● **WORK INSTRUCTIONS**: Present every line of the data below as a Markdown table with the columns "No." and "Line", numbering the rows and leaving out blank lines.

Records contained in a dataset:
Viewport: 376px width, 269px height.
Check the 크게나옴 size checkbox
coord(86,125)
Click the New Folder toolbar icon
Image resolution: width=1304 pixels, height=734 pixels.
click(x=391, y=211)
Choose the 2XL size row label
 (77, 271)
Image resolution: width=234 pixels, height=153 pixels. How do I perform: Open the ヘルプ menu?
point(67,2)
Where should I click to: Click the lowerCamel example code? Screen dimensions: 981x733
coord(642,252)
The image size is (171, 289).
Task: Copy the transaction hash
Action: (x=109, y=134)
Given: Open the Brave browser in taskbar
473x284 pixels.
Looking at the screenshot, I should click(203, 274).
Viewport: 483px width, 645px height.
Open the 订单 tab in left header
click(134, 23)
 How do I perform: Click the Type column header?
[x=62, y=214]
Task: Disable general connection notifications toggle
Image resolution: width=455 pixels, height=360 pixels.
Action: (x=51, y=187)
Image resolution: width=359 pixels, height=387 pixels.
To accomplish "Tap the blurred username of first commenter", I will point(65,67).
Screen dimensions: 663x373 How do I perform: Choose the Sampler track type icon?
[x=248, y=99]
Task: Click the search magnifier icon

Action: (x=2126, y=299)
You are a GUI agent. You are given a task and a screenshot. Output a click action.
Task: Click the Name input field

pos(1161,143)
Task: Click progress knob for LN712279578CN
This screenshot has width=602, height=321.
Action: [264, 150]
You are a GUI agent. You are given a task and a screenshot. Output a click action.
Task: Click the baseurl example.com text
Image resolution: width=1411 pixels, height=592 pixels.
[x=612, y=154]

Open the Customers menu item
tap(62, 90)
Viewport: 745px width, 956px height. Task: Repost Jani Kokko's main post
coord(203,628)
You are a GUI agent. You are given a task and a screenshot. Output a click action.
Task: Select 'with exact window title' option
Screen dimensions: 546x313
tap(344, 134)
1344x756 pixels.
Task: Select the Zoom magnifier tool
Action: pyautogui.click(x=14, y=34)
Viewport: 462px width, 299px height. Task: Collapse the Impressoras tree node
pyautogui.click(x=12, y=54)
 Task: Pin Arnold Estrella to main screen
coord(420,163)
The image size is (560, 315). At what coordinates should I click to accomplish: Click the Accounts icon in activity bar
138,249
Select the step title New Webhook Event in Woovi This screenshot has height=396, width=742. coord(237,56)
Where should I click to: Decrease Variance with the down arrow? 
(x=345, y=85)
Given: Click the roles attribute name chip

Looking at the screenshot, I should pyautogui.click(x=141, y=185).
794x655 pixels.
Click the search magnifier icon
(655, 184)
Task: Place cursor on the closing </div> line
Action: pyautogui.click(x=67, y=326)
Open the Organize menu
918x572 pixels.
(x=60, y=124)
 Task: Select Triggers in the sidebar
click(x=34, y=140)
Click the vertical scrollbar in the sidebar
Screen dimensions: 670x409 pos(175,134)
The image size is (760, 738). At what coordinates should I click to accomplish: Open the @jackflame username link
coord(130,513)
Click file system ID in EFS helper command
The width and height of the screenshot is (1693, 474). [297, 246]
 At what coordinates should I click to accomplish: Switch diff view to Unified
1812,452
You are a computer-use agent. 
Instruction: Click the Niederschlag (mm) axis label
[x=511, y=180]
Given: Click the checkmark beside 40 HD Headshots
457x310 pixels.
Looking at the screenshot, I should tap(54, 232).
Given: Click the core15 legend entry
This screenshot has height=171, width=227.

● **ANSWER TO THE TASK**:
| No. | Line |
|---|---|
| 1 | Viewport: 376px width, 269px height. |
| 2 | Check the 크게나옴 size checkbox |
| 3 | coord(86,125) |
| 4 | Click the New Folder toolbar icon |
| 5 | Image resolution: width=1304 pixels, height=734 pixels. |
| 6 | click(x=391, y=211) |
| 7 | Choose the 2XL size row label |
| 8 |  (77, 271) |
| 9 | Image resolution: width=234 pixels, height=153 pixels. How do I perform: Open the ヘルプ menu? |
| 10 | point(67,2) |
| 11 | Where should I click to: Click the lowerCamel example code? Screen dimensions: 981x733 |
| 12 | coord(642,252) |
| 13 | The image size is (171, 289). |
| 14 | Task: Copy the transaction hash |
| 15 | Action: (x=109, y=134) |
| 16 | Given: Open the Brave browser in taskbar |
| 17 | 473x284 pixels. |
| 18 | Looking at the screenshot, I should click(203, 274). |
| 19 | Viewport: 483px width, 645px height. |
| 20 | Open the 订单 tab in left header |
| 21 | click(134, 23) |
| 22 |  How do I perform: Click the Type column header? |
| 23 | [x=62, y=214] |
| 24 | Task: Disable general connection notifications toggle |
| 25 | Image resolution: width=455 pixels, height=360 pixels. |
| 26 | Action: (x=51, y=187) |
| 27 | Image resolution: width=359 pixels, height=387 pixels. |
| 28 | To accomplish "Tap the blurred username of first commenter", I will point(65,67). |
| 29 | Screen dimensions: 663x373 How do I perform: Choose the Sampler track type icon? |
| 30 | [x=248, y=99] |
| 31 | Task: Click the search magnifier icon |
| 32 | Action: (x=2126, y=299) |
| 33 | You are a GUI agent. You are given a task and a screenshot. Output a click action. |
| 34 | Task: Click the Name input field |
| 35 | pos(1161,143) |
| 36 | Task: Click progress knob for LN712279578CN |
| 37 | This screenshot has width=602, height=321. |
| 38 | Action: [264, 150] |
| 39 | You are a GUI agent. You are given a task and a screenshot. Output a click action. |
| 40 | Task: Click the baseurl example.com text |
| 41 | Image resolution: width=1411 pixels, height=592 pixels. |
| 42 | [x=612, y=154] |
| 43 | Open the Customers menu item |
| 44 | tap(62, 90) |
| 45 | Viewport: 745px width, 956px height. Task: Repost Jani Kokko's main post |
| 46 | coord(203,628) |
| 47 | You are a GUI agent. You are given a task and a screenshot. Output a click action. |
| 48 | Task: Select 'with exact window title' option |
| 49 | Screen dimensions: 546x313 |
| 50 | tap(344, 134) |
| 51 | 1344x756 pixels. |
| 52 | Task: Select the Zoom magnifier tool |
| 53 | Action: pyautogui.click(x=14, y=34) |
| 54 | Viewport: 462px width, 299px height. Task: Collapse the Impressoras tree node |
| 55 | pyautogui.click(x=12, y=54) |
| 56 |  Task: Pin Arnold Estrella to main screen |
| 57 | coord(420,163) |
| 58 | The image size is (560, 315). At what coordinates should I click to accomplish: Click the Accounts icon in activity bar |
| 59 | 138,249 |
| 60 | Select the step title New Webhook Event in Woovi This screenshot has height=396, width=742. coord(237,56) |
| 61 | Where should I click to: Decrease Variance with the down arrow?  |
| 62 | (x=345, y=85) |
| 63 | Given: Click the roles attribute name chip |
| 64 | Looking at the screenshot, I should pyautogui.click(x=141, y=185). |
| 65 | 794x655 pixels. |
| 66 | Click the search magnifier icon |
| 67 | (655, 184) |
| 68 | Task: Place cursor on the closing </div> line |
| 69 | Action: pyautogui.click(x=67, y=326) |
| 70 | Open the Organize menu |
| 71 | 918x572 pixels. |
| 72 | (x=60, y=124) |
| 73 |  Task: Select Triggers in the sidebar |
| 74 | click(x=34, y=140) |
| 75 | Click the vertical scrollbar in the sidebar |
| 76 | Screen dimensions: 670x409 pos(175,134) |
| 77 | The image size is (760, 738). At what coordinates should I click to accomplish: Open the @jackflame username link |
| 78 | coord(130,513) |
| 79 | Click file system ID in EFS helper command |
| 80 | The width and height of the screenshot is (1693, 474). [297, 246] |
| 81 |  At what coordinates should I click to accomplish: Switch diff view to Unified |
| 82 | 1812,452 |
| 83 | You are a computer-use agent.  |
| 84 | Instruction: Click the Niederschlag (mm) axis label |
| 85 | [x=511, y=180] |
| 86 | Given: Click the checkmark beside 40 HD Headshots |
| 87 | 457x310 pixels. |
| 88 | Looking at the screenshot, I should tap(54, 232). |
| 89 | Given: Click the core15 legend entry |
| 90 | This screenshot has height=171, width=227. |